Артелями в сельской местности было объединено 2793 кустаря-ткача, остальные, видимо, были объединены в городские артели, так как всего по данным Москопромсоюза на 1 октября 1928 г. было объединено 9529 человек. Артели испытывали значительные трудности по ряду причин, из которых главными были: незначительный паевой капитал – 32 рубля на 1 члена артели, низкая зарплата кустарей и тяжелое положение с сырьем, из-за чего артели работали с перебоями.
В ткацких артелях 1222 человека работали в общих мастерских, 3272 чел. работали на дому и 5035 чел. – работали, как тогда говорили, – смешанно, т. е. и на дому и в мастерских. Властью выступала за организацию крупных мастерских, с тем чтобы до минимума сократить работу на дому.
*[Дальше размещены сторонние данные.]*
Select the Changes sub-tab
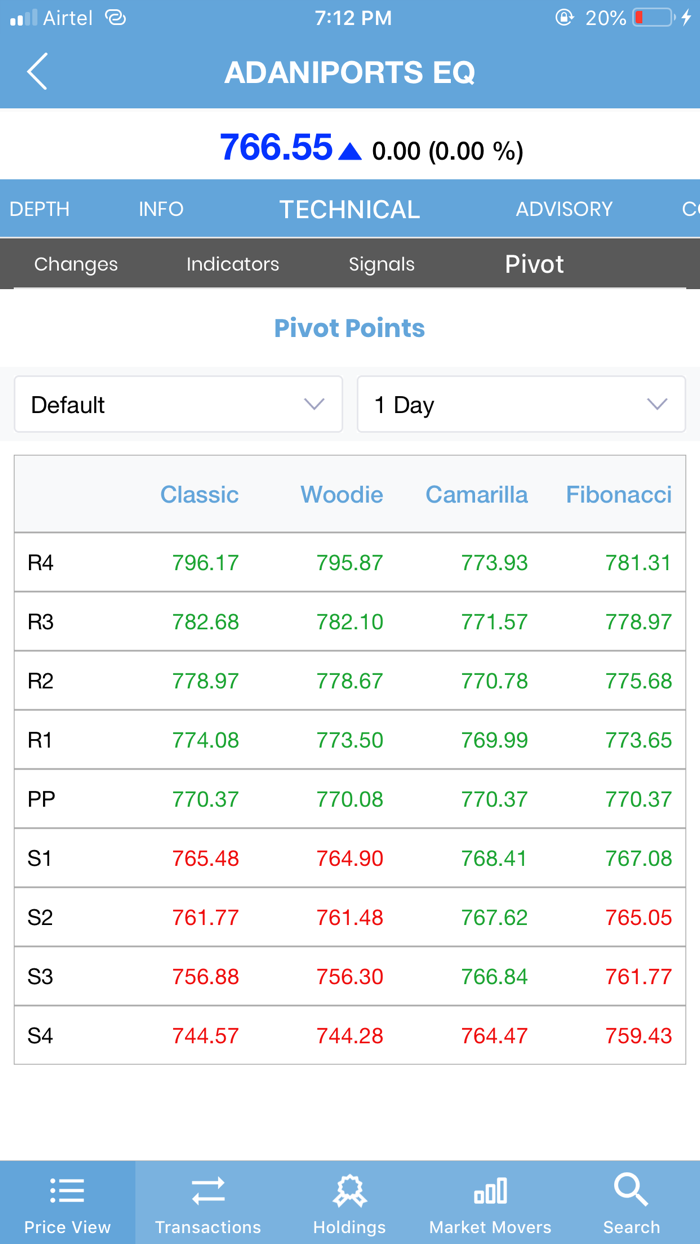 [76, 264]
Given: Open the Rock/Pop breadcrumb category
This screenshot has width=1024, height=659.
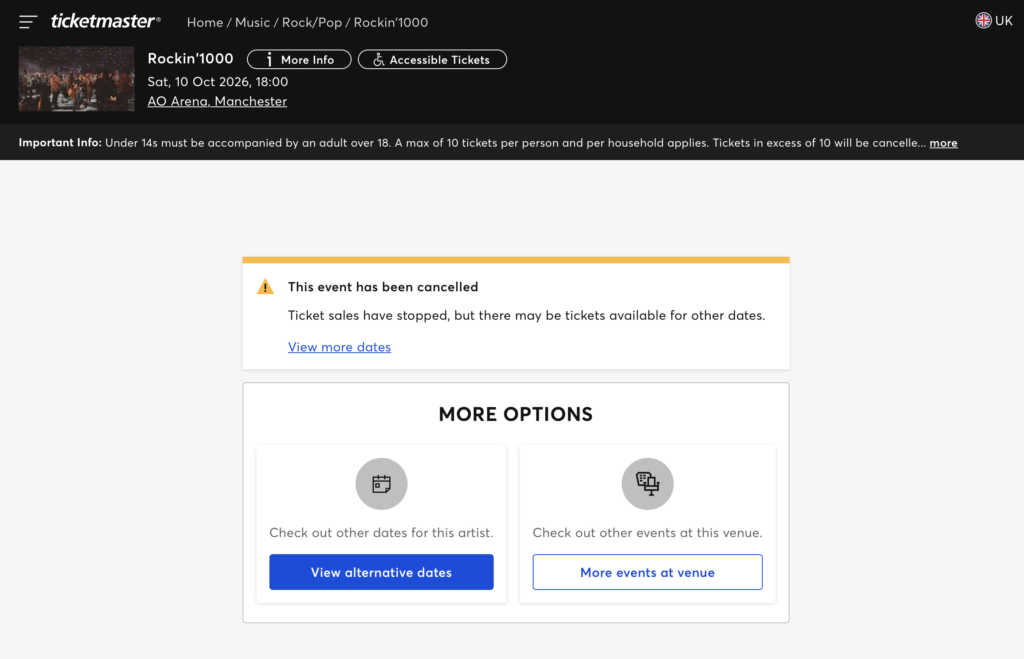Looking at the screenshot, I should coord(312,22).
Снабжение сырьем производилось строго по «классовому признаку». Таким образом, кустарный ткацкий промысел в своем традиционном виде должен был прекратить свое существование. Так оно и случилось с ликвидацией НЭПа, а также ввиду репрессий, обрушившихся на кустарей, которые использовали во время НЭПа наемный труд. И все же многие крестьяне уезда потихоньку ткали в своих избах серпянку, мешковину и т.п., в зависимости от «найденного» сырья.